Amoretti LXXV: One Day I Wrote Her Name

One day I wrote her name upon the strand,
But came the waves and washed it away:
Agayne I wrote it with a second hand,
But came the tyde, and made my paynes his pray.
"Vayne man," sayd she, "that doest in vaine assay.
A mortall thing so to immortalize,
For I my selve shall lyke to this decay,
and eek my name bee wyped out lykewize."
"Not so," quod I, "let baser things devize,
To dy in dust, but you shall live by fame:
My verse your vertues rare shall eternize,
And in the heavens wryte your glorious name.
Where whenas death shall all the world subdew,
Our love shall live, and later life renew." 

The poem “One day I wrote her name upon the strand” is written by Edmund Spenser, for his lady love, Elizabeth Boyle, who later becomes his wife.

Amoretti is a sonnet cycle by Edmund Spencer. It's a sonnet of 14 lines with a rhyme scheme of abab bcbc cdcd ee... This word is derived from the Latin word, "Amor" meaning Cupid.

This poem tries to portray that, if you love someone, the love does not have to end.  Love is eternal.  

The purpose of this poem, is to make one realize that lives are not forever, relationships are not forever, but love is. Love is the only thing stretches beyond mortality. It follows us to our next lives and lead to the path to heaven.

The opening scene reveals a man writing his woman's name on the sand, but it's washed away by the waves.  He tries again, but it happens again. “But came the tyde, and made my paynes his prey”. 

The first eight lines of this poem, beautifully illustrates a man who tries to make his mortal love, immortal.This man tried to write her name upon the strand twice, he is trying to do the same thing twice and hopes to expect different results, this illustrates insanity on the mans part. His lady love calls him “Vayne man".  "Vayne" (vain) because he writes on the sand, expecting for the name to stay and it obviously wont because the tide will wash it away. She continues, “that doest in vayne assay a mortall thing so to immortalize. For I my selve shall, lyke to this decay, And eek my name bee wyped out lykewize”, meaning her lover is a fool in the aspect of life and relationships. Just like the sand is washed away from the tide, she will die eventually, one day and there is nothing that he can do to control that,as immortality is not real. 

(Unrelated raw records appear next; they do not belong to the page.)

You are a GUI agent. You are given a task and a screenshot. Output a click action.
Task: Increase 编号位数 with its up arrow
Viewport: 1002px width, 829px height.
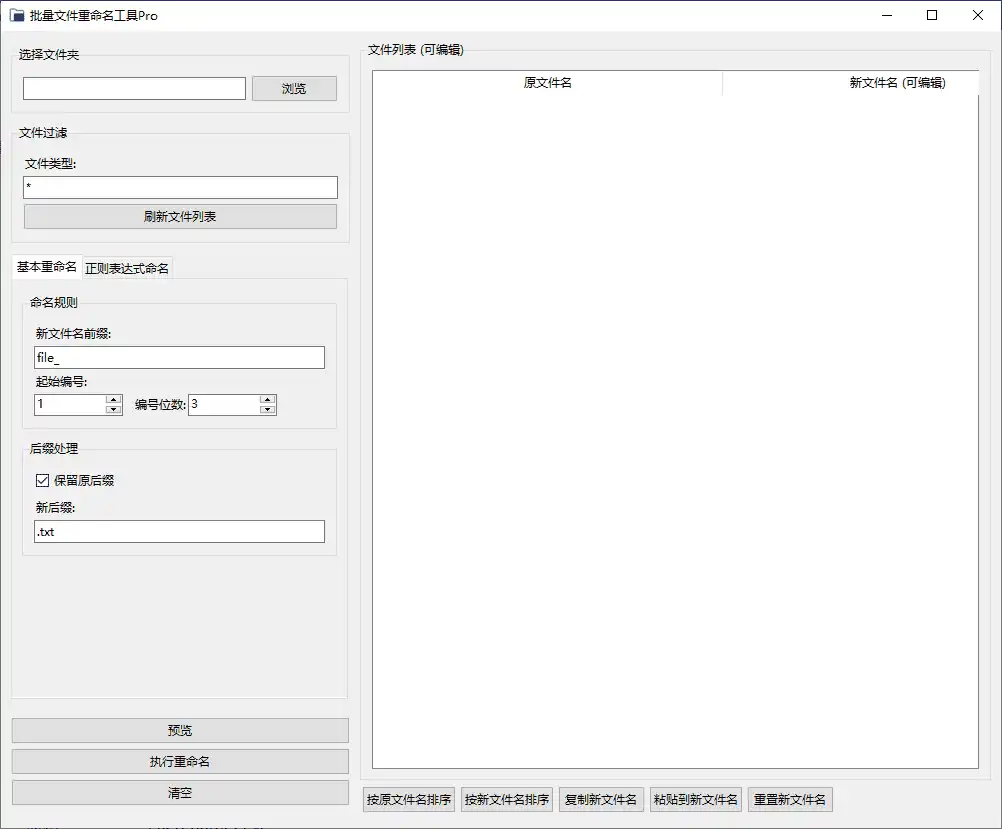point(267,399)
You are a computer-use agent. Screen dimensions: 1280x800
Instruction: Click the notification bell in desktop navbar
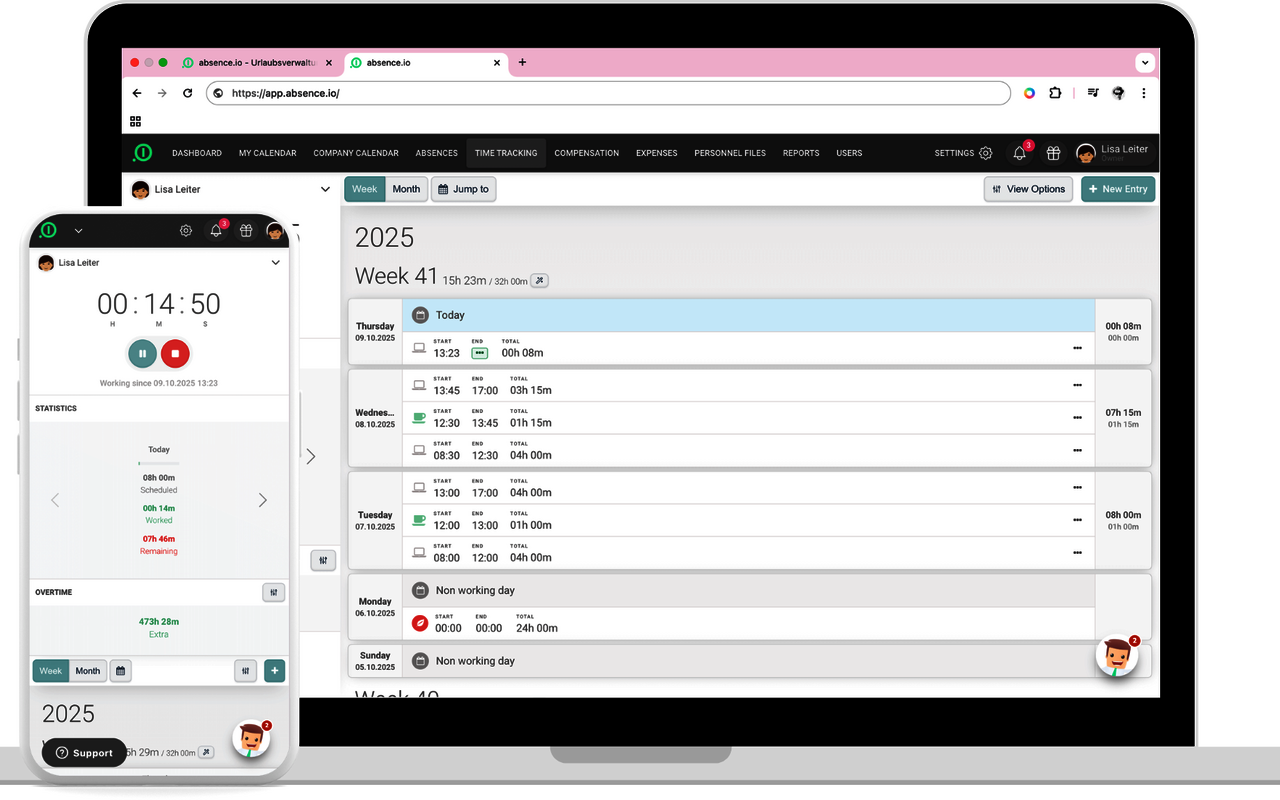coord(1019,153)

The poem goes on to say “Not so,” quod I, “let baser things devize, to dy in dust, but you shall live by fame: My verse your vertues rare shall eternize, And in the heavens wryte your glorious name”. Here poet claims that, he can make their love last forever despite mortality. He says he can do this by using his verse.  

The last two lines of the poem are the rhyming couplets, “Where whenas death shall all the world subdew, Our love shall live, and later life renew.” What the poet is trying to portray is that they may live mortal lives but their love will last forever. They will be together until death and even after death they will reunite into the kingdom of heaven, where they will live forever.